▶ _GIVEN DATA_

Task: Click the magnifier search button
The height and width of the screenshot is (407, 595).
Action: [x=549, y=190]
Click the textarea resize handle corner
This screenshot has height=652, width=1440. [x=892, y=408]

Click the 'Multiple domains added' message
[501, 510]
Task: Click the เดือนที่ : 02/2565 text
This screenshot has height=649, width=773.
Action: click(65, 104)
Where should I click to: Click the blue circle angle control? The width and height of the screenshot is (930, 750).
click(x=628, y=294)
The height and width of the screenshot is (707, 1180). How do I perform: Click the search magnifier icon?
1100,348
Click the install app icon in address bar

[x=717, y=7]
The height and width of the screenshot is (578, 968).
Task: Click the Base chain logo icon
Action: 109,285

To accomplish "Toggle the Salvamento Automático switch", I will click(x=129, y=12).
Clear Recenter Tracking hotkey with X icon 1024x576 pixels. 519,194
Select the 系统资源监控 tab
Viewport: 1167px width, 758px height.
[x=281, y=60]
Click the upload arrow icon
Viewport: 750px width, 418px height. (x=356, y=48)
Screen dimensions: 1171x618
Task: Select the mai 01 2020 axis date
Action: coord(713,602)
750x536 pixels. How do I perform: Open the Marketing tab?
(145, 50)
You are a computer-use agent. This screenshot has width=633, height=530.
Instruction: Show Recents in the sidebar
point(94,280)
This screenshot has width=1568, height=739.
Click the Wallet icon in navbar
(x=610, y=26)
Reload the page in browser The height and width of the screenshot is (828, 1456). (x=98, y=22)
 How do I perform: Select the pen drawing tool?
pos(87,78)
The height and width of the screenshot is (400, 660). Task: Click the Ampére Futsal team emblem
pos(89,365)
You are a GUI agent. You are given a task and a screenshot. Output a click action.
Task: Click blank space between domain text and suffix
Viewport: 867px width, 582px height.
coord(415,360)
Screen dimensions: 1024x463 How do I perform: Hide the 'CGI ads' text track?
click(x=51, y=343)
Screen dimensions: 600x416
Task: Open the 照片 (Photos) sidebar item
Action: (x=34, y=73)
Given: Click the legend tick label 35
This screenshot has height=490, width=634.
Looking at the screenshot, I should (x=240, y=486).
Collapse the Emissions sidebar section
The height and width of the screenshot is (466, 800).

▶ _TASK DIRECTIONS_
Repeat each record exactly. Omit nothing.

▶ _ANSWER FOR THE TASK_
Task: Click the magnifier search button
The height and width of the screenshot is (407, 595).
Action: [x=549, y=190]
Click the textarea resize handle corner
This screenshot has height=652, width=1440. [x=892, y=408]

Click the 'Multiple domains added' message
[501, 510]
Task: Click the เดือนที่ : 02/2565 text
This screenshot has height=649, width=773.
Action: click(65, 104)
Where should I click to: Click the blue circle angle control? The width and height of the screenshot is (930, 750).
click(x=628, y=294)
The height and width of the screenshot is (707, 1180). How do I perform: Click the search magnifier icon?
1100,348
Click the install app icon in address bar

[x=717, y=7]
The height and width of the screenshot is (578, 968).
Task: Click the Base chain logo icon
Action: 109,285

To accomplish "Toggle the Salvamento Automático switch", I will click(x=129, y=12).
Clear Recenter Tracking hotkey with X icon 1024x576 pixels. 519,194
Select the 系统资源监控 tab
Viewport: 1167px width, 758px height.
[x=281, y=60]
Click the upload arrow icon
Viewport: 750px width, 418px height. (x=356, y=48)
Screen dimensions: 1171x618
Task: Select the mai 01 2020 axis date
Action: coord(713,602)
750x536 pixels. How do I perform: Open the Marketing tab?
(145, 50)
You are a computer-use agent. This screenshot has width=633, height=530.
Instruction: Show Recents in the sidebar
point(94,280)
This screenshot has width=1568, height=739.
Click the Wallet icon in navbar
(x=610, y=26)
Reload the page in browser The height and width of the screenshot is (828, 1456). (x=98, y=22)
 How do I perform: Select the pen drawing tool?
pos(87,78)
The height and width of the screenshot is (400, 660). Task: Click the Ampére Futsal team emblem
pos(89,365)
You are a GUI agent. You are given a task and a screenshot. Output a click action.
Task: Click blank space between domain text and suffix
Viewport: 867px width, 582px height.
coord(415,360)
Screen dimensions: 1024x463 How do I perform: Hide the 'CGI ads' text track?
click(x=51, y=343)
Screen dimensions: 600x416
Task: Open the 照片 (Photos) sidebar item
Action: (x=34, y=73)
Given: Click the legend tick label 35
This screenshot has height=490, width=634.
Looking at the screenshot, I should (x=240, y=486).
Collapse the Emissions sidebar section
The height and width of the screenshot is (466, 800).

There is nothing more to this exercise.